Preheat oven to 425° F.
~6c chopped (bite-sized) fresh vegetables of your choice (You can change it
every time! I typically use summer squash, carrots, asparagus, and the occasional mushroom)
~3 cloves garlic, minced (not pressed)
~salt and ground black pepper to taste
~7 oz (1/2 can) diced Muir Glen Fire-Roasted Tomates, drained & rinsed well
~1 16 oz package of extra-firm tofu plain or in a flavor of your choice,
drained and cubed (I love to use White Wave baked tofu in “Italian” or ~“Lemon Pepper”)

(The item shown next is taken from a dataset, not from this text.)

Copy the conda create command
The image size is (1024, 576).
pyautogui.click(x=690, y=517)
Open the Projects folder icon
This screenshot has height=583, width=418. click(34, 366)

~8-12 oz cooked whole grain pasta, drained
~¼ c fresh basil, loosely chopped
~vegan (or dairy) parmesan
1) Chop and rinse fresh vegetables and with the garlic to a 9x12 glass baking pan. In the pan, add amount of olive oil desired, along with salt and pepper, and toss well. If using just minimal oil, it’s best to oil or spray the baking pan separately prior to adding veggies.

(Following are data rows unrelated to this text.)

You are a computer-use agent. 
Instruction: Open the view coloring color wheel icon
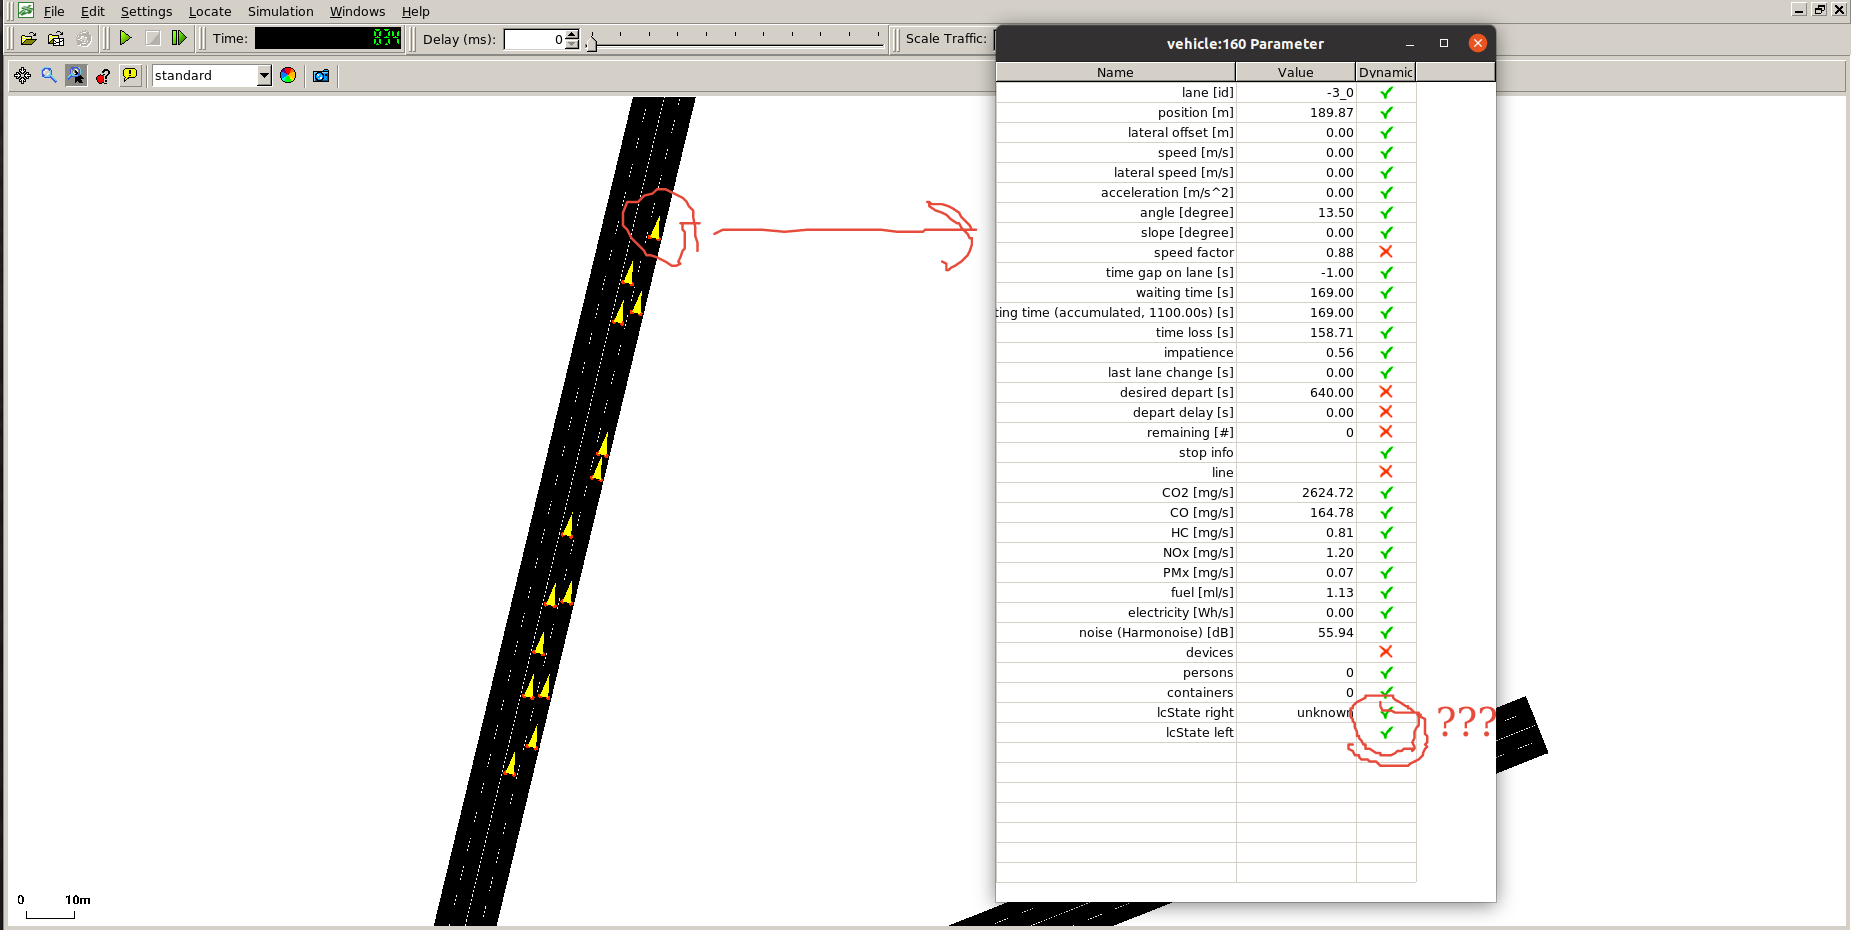point(288,75)
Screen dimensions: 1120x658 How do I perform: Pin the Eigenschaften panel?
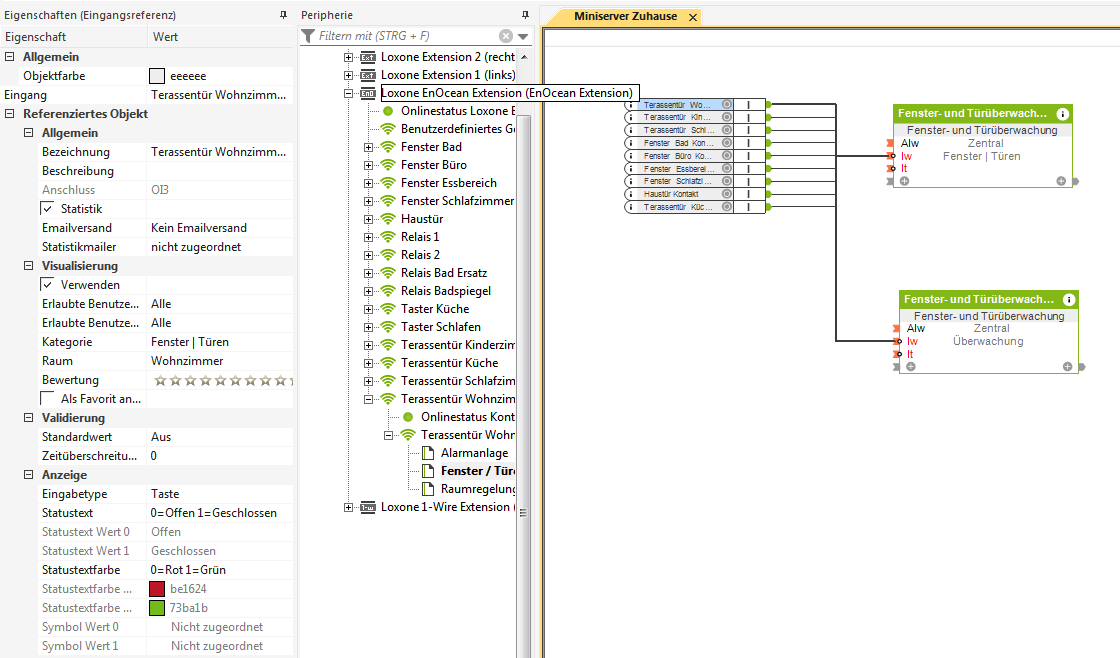point(283,15)
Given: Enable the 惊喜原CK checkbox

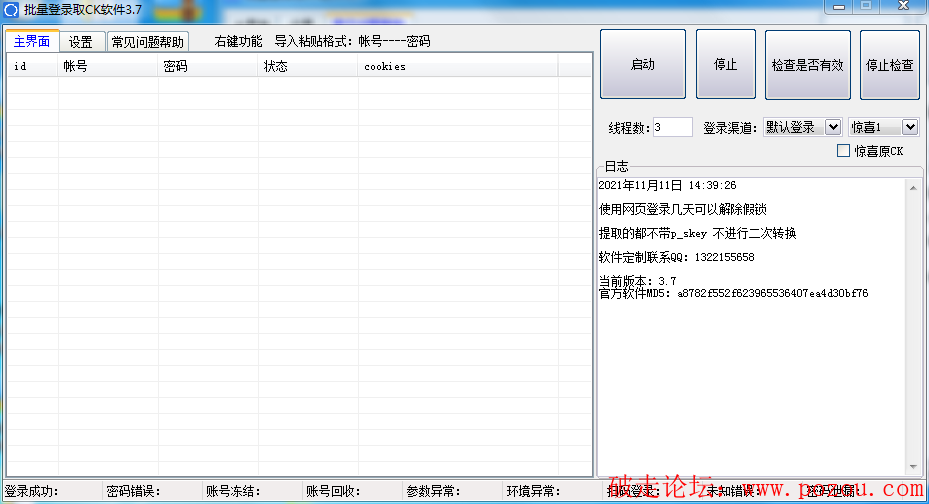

Place in oven and roast uncovered, mixing once or twice, for 10-20 minutes or until veggies are to your preferred tenderness. I find that the longer they are in, the sweeter and more flavorful they are.
2) While veggies are roasting, prepare water for pasta. Add pasta when water comes to rolling boil and cook according to package instructions. Turn off heat when pasta is al dente, and rinse just before veggies are done.
3) Also while veggies are cooking, use a large skillet or wok over medium heat to sauté tofu in a bit of olive oil until golden brown. Add tomatoes. Stir occasionally until tomatoes are just slightly caramelized.
4) Once veggies are cooked, add to tofu-tomato mixture along with drained pasta and chopped fresh basil. Toss well and allow to sit covered over low heat for 5 minutes to let the flavors blend. It may be necessary to add more olive oil here if pasta seems dry.
5) Divide onto plates and sprinkle with vegan parmesan and additional salt and pepper, if needed. Enjoy with a leafy green salad!